If you're talking about training LLMs, involving 10's of thousands of processors, then the specifics of one processor vs another isn't the most important thing - it's the overall architecture and infrastructure in place to manage it.
Given the size of the market and its near-monopoly situation, I strongly think this has the potential to (almost immediately) surpass the Pixel hardware business. But the problem here is that TPU is a relatively scarce computing resource even inside Google and it's very likely that Google has a hard time to meet its internal demands...
I’m surprised they sell any to external customers, to be honest.
They don't sell any TPUs, do they? Besides the, now ancient, coral toy-TPUs.
Has there been any development? The last update is from 2021 [0], but it is not officially killed by google(.com)

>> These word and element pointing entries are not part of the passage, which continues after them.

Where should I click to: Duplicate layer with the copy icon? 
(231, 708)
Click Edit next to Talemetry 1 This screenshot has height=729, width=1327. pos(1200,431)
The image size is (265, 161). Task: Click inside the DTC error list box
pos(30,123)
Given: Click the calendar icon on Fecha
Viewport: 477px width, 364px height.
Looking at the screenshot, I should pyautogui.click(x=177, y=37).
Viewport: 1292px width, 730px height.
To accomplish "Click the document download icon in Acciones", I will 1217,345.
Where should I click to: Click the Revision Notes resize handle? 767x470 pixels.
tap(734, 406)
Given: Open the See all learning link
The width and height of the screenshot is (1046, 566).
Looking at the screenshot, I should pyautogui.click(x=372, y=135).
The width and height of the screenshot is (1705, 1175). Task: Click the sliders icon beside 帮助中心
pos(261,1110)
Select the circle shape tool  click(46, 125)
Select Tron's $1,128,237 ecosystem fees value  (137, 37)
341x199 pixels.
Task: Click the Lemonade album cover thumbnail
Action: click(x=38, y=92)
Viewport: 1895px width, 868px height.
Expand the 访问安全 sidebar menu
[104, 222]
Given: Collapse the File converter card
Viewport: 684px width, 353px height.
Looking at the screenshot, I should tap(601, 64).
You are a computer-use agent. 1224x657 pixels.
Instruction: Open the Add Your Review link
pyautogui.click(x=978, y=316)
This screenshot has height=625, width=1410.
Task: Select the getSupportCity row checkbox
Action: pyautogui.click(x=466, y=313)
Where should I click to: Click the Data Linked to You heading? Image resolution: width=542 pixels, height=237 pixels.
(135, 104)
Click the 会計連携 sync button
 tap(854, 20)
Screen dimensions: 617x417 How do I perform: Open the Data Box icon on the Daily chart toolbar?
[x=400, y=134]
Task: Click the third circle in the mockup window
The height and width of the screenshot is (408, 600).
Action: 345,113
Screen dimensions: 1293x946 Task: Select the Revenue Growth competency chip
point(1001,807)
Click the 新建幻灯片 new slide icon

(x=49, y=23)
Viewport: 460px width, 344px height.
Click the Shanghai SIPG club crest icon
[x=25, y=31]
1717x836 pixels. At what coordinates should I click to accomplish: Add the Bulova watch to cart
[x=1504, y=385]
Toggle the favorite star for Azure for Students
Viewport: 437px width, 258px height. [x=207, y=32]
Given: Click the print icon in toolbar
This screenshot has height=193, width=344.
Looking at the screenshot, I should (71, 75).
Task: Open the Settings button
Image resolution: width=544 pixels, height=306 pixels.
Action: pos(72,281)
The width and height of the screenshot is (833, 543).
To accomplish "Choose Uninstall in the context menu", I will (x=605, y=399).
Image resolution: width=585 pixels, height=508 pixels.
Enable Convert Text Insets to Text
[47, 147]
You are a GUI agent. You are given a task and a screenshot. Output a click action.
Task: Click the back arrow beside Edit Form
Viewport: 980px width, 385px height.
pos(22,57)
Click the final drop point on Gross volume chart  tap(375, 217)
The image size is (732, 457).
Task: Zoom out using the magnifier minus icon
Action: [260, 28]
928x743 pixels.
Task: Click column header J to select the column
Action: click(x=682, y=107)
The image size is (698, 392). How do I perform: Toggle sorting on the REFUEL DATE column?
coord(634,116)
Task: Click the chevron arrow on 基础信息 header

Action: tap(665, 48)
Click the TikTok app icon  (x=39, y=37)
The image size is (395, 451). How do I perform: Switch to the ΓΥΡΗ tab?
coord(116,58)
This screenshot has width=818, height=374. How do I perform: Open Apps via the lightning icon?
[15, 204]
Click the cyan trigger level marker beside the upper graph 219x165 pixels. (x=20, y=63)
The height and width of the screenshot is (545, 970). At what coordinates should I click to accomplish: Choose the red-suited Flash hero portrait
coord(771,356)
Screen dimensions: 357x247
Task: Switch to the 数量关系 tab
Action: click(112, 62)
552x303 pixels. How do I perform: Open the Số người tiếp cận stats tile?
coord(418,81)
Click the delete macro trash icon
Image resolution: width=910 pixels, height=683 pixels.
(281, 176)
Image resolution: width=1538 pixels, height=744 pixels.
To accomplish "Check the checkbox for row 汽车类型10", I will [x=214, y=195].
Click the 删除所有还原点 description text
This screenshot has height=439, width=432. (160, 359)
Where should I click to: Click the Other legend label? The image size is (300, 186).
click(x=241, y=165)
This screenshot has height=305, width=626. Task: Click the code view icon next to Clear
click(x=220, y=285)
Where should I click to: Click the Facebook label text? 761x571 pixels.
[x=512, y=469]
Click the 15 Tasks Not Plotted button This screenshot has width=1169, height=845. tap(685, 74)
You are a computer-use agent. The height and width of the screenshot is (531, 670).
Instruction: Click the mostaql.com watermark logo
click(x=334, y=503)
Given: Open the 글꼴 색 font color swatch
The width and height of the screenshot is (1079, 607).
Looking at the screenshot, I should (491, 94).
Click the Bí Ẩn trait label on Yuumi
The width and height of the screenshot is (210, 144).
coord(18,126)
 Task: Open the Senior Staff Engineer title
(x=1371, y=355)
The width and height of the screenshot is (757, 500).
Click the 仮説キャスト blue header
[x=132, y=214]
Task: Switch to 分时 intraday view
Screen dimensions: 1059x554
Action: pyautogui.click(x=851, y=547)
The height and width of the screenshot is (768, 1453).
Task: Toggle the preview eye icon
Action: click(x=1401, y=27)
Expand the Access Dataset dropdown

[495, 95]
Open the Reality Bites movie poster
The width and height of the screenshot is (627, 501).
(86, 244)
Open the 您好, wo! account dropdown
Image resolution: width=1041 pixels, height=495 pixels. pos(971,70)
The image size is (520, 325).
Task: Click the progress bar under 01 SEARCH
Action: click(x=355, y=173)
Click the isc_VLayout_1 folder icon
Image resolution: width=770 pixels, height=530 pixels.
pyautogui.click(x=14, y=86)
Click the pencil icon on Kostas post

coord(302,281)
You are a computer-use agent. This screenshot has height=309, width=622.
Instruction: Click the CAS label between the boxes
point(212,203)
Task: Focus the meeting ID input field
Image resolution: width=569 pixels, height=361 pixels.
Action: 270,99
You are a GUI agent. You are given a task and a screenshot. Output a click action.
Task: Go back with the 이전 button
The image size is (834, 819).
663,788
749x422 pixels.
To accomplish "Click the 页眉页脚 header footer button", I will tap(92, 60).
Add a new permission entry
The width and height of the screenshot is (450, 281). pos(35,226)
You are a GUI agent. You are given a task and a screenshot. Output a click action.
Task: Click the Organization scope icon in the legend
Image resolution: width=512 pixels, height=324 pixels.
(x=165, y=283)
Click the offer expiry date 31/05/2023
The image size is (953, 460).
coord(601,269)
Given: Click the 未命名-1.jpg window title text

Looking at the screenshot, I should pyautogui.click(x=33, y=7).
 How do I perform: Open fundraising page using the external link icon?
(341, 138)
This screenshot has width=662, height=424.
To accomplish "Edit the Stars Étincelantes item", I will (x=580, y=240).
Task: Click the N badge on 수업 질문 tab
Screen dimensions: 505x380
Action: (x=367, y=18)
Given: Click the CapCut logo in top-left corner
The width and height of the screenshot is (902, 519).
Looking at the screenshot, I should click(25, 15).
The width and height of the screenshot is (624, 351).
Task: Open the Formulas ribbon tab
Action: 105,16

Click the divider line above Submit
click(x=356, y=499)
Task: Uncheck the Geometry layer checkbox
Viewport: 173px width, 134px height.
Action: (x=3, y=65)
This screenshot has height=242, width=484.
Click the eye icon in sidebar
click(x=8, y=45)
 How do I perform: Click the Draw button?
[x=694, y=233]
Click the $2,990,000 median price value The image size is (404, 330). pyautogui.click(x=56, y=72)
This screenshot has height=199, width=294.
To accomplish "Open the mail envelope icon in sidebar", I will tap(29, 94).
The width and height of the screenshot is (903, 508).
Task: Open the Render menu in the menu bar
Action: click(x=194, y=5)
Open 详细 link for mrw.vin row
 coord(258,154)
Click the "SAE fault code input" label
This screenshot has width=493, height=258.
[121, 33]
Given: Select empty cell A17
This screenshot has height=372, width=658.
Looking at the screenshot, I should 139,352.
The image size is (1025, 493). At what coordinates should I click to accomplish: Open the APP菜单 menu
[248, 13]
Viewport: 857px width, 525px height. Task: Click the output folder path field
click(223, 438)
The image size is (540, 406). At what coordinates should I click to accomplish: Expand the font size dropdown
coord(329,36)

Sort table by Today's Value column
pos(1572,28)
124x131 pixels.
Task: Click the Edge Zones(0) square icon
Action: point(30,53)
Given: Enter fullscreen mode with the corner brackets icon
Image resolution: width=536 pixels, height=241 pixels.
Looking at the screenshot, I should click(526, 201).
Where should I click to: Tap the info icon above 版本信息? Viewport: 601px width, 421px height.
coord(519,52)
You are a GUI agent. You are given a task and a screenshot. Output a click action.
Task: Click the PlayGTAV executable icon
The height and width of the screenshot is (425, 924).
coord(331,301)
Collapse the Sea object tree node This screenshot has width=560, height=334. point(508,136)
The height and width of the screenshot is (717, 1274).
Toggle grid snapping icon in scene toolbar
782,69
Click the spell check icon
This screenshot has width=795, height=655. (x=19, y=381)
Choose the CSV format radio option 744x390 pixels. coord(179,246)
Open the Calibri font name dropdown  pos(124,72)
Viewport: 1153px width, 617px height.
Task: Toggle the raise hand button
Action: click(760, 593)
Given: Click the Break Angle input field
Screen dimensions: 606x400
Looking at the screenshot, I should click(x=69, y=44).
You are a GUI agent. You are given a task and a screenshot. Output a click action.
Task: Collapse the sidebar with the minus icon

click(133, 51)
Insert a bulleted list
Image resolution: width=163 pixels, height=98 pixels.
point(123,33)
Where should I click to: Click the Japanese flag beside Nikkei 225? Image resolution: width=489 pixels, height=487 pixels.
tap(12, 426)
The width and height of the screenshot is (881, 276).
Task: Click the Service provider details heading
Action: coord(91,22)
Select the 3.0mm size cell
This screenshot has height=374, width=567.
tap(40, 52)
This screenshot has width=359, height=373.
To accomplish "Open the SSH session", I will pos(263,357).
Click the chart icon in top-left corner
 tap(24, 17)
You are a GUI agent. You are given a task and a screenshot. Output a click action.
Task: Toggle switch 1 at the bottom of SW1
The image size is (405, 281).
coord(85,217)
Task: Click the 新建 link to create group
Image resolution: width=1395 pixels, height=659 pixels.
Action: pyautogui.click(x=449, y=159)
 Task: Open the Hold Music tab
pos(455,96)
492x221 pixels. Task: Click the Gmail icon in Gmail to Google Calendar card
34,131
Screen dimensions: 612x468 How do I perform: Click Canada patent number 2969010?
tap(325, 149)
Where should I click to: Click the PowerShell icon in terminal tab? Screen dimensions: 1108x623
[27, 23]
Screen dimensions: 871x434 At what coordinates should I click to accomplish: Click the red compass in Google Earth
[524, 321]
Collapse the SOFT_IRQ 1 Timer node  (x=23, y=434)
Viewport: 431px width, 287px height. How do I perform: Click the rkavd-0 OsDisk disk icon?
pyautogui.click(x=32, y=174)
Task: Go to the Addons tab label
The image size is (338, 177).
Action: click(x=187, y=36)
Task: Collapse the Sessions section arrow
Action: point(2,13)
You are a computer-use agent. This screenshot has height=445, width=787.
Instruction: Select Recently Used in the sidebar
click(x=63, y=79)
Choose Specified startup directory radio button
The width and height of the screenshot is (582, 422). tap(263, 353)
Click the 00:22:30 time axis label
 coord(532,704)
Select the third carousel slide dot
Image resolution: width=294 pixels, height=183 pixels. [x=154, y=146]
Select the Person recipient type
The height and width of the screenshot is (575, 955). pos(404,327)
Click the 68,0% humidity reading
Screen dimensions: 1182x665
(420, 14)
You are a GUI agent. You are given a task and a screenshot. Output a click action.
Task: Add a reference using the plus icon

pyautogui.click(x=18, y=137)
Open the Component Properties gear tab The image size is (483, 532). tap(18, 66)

[0] https://coral.ai/news/updates-07-2021
My guess is that the "AI" accelerators in Google Tensor phone chips are based on Coral....
Yes.
But imagine how the company would do: they have a guaranteed market at Google say for 3 years, and while yes maybe Google takes 100% of the production in the first 12 months it's not a bad position to start from.
Plus there are other products which they could ship that might not always need to be built on the latest process. I imagine there would be demand for inference only earlier generation TPUs that can run LLMs fast if the power usage is low enough.
Speaking of which, mega props to Groq, they really are awesome, so many startups launch with bullshit and promises, but Groq came to the scene with something awesome already working, which is reason enough to love them. I really respect this company and I say that extremely never-often.
I wouldn't call it awesome. It's just a big chip with lots of cache. You need hundreds of them to sufficiently load any decent model. At which point the cost has skyrocketed.
There seem to be conflicting reports as to who came up with the TPU https://mastodon.social/@danluu/109641269333636407
Amazon acquired Annapurna labs doing the same thing and have their own train,/inferentia silicon, and they definitely have more support than Google.